Here the classes are inclusive. To make them exclusive type subtract 0.5 from the lower limit and add 0.5 to the upper limit of each class.
| Class Interval | Class Boundries | $f_i$ | $cf$ | |
|---|---|---|---|---|
| 10-20 | 9.5-20.5 | 5 | 5 | |
| 20-30 | 19.5-30.5 | 19 | 24 | |
| 30-40 | 29.5-40.5 | 10 | 34 | |
| 40-50 | 39.5-50.5 | 13 | 47 | |
| 50-60 | 49.5-60.5 | 4 | 51 | |
| 60-70 | 59.5-70.5 | 4 | 55 | |
| 10-20 | 9.5-20.5 | 2 | 57 | |
| Total | 57 |
a. The maximum weight of lower $30$ % of the children is $P_{30}$.
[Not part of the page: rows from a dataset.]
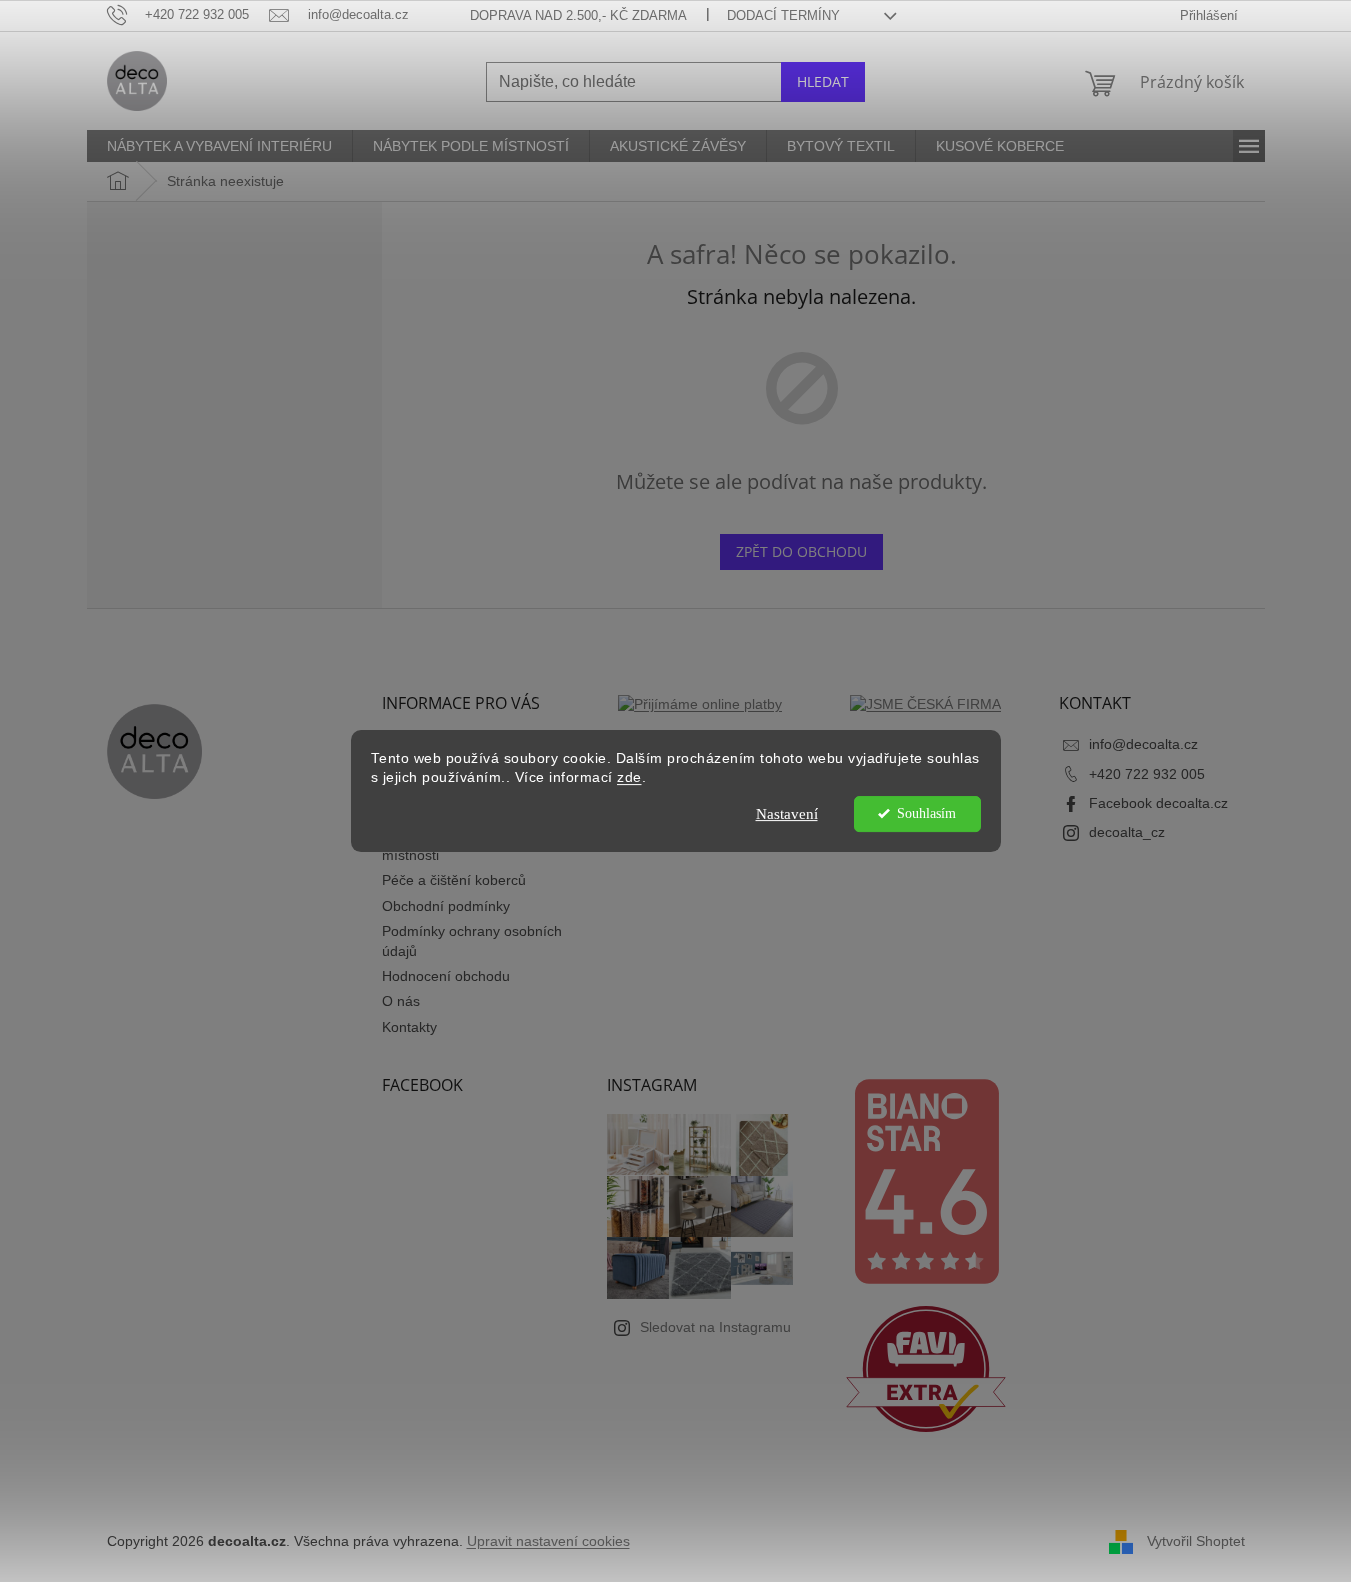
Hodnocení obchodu (446, 976)
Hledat (823, 81)
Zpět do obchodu (801, 551)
The formula for $i^{th}$ percentile is
$P_i =\bigg(\dfrac{i(N)}{100}\bigg)^{th}$ value, $i=1,2,\cdots, 99$
where $N$ is the total number of observations.
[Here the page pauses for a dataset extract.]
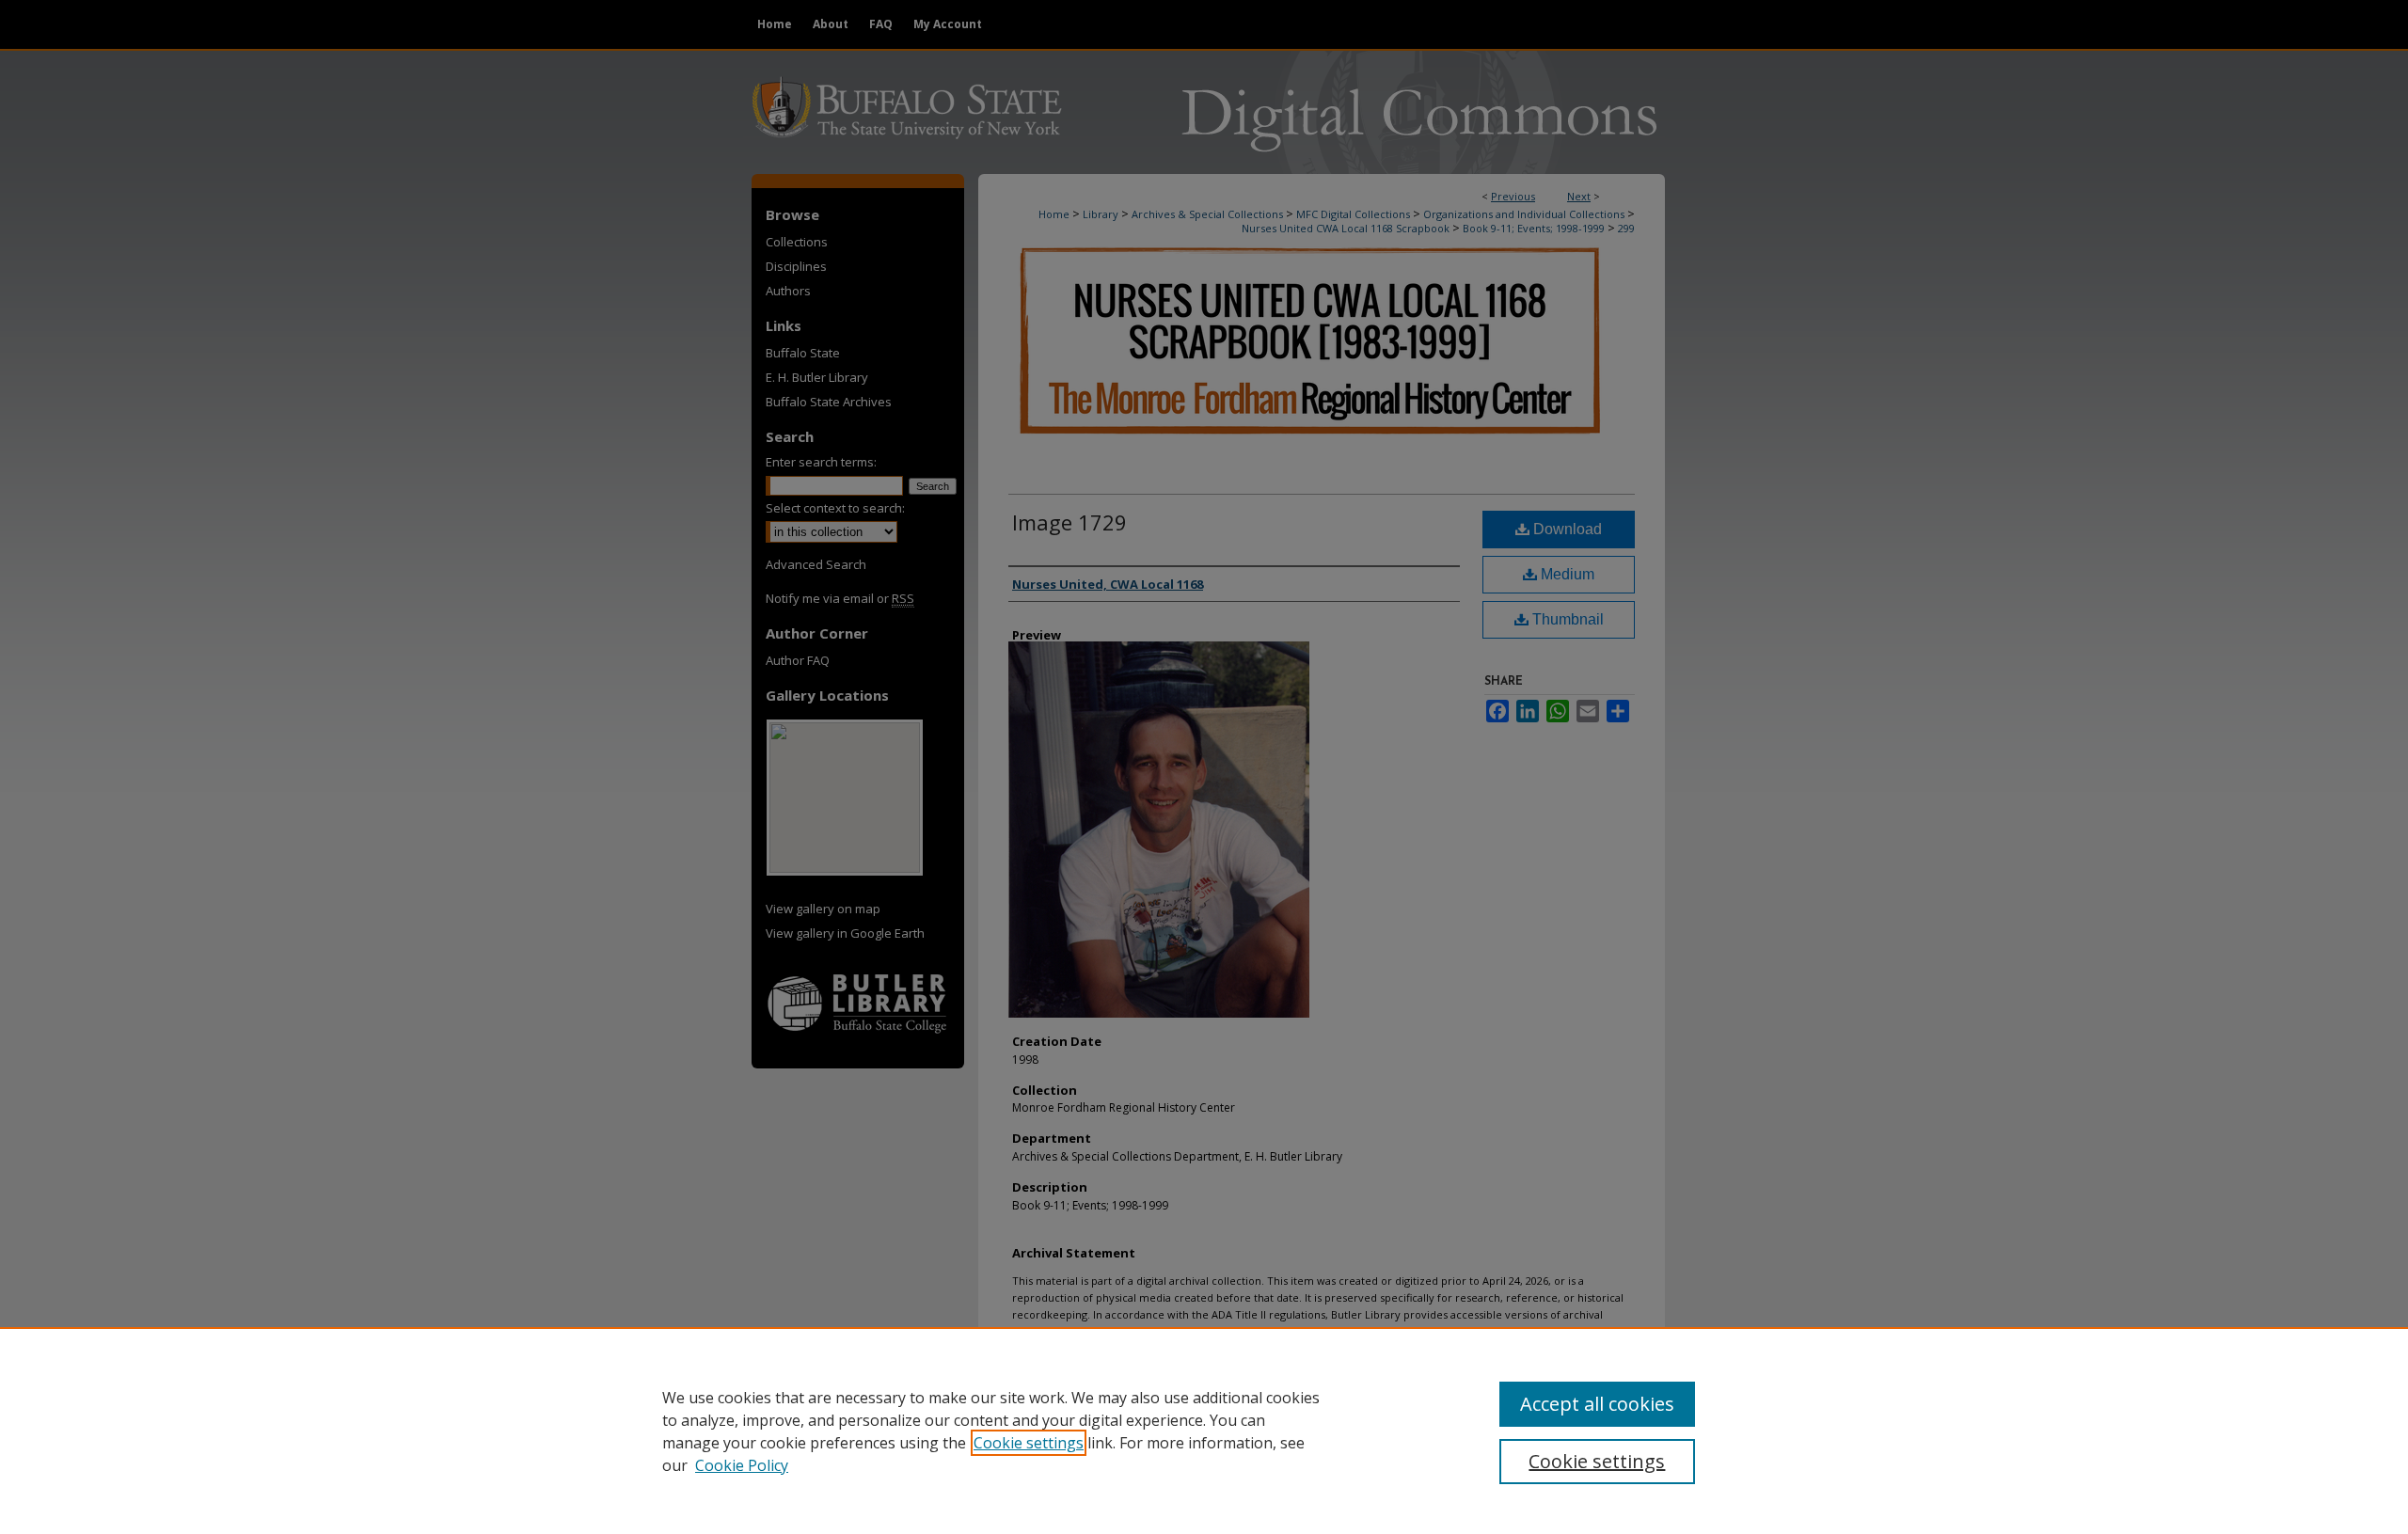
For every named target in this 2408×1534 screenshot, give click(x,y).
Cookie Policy (741, 1465)
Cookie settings (1029, 1442)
$$ \begin{aligned} P_{30} &=\bigg(\dfrac{30(N)}{100}\bigg)^{th}\text{ value}\\ &= \bigg(\dfrac{30(57)}{100}\bigg)^{th}\text{ value}\\ &=\big(17.1\big)^{th}\text{ value} \end{aligned} $$
The cumulative frequency just greater than or equal to $17.1$ is $24$, the corresponding class $19.5-30.5$ is the $30^{th}$ percentile class.
Thus
- $l = 19.5$, the lower limit of the $30^{th}$ percentile class
- $N=57$, total number of observations
- $f =19$, frequency of the $30^{th}$ percentile class
- $F_< = 5$, cumulative frequency of the class previous to $30^{th}$ percentile class
- $h =10$, the class width
The thirtieth percentile $P_{30}$ can be computed as follows:
$$ \begin{aligned} P_{30} &= l + \bigg(\frac{\frac{30(N)}{100} - F_<}{f}\bigg)\times h\\ &= 19.5 + \bigg(\frac{\frac{30*57}{100} - 5}{19}\bigg)\times 10\\ &= 19.5 + \bigg(\frac{17.1 - 5}{19}\bigg)\times 10\\ &= 19.5 + \big(0.6368\big)\times 10\\ &= 19.5 + 6.3684\\ &= 25.8684 \text{ pounds} \end{aligned} $$
The maximum weight of lower $30$ % of the children is $P_{30}= 25.8684$ pounds.
b. The minimum weight of upper $30$ % of the children is $P_{70}$.
$$ \begin{aligned} P_{70} &=\bigg(\dfrac{70(N)}{100}\bigg)^{th}\text{ value}\\ &= \bigg(\dfrac{70(57)}{100}\bigg)^{th}\text{ value}\\ &=\big(39.9\big)^{th}\text{ value} \end{aligned} $$
The cumulative frequency just greater than or equal to $39.9$ is $47$, the corresponding class $39.5-50.5$ is the $70^{th}$ percentile class.
Thus
- $l = 39.5$, the lower limit of the $70^{th}$ percentile class
- $N=57$, total number of observations
- $f =13$, frequency of the $70^{th}$ percentile class
- $F_< = 34$, cumulative frequency of the class previous to $70^{th}$ percentile class
- $h =10$, the class width
The seventieth percentile $P_{70}$ can be computed as follows:
$$ \begin{aligned} P_{70} &= l + \bigg(\frac{\frac{70(N)}{100} - F_<}{f}\bigg)\times h\\ &= 39.5 + \bigg(\frac{\frac{70*57}{100} - 34}{13}\bigg)\times 10\\ &= 39.5 + \bigg(\frac{39.9 - 34}{13}\bigg)\times 10\\ &= 39.5 + \big(0.4538\big)\times 10\\ &= 39.5 + 4.5385\\ &= 44.0385 \text{ pounds} \end{aligned} $$
The minimum weight of upper $30$ % of the children is $P_{30}= 44.0385$ pounds.
c. The limits for the weight of middle $40$ % of the children is $P_{30}$ and $P_{70}$.
Thus the limits for the weight of middle 40 % of the children is $P_{30} = 25.8684$ pounds and $P_{70}= 44.0385$ pounds.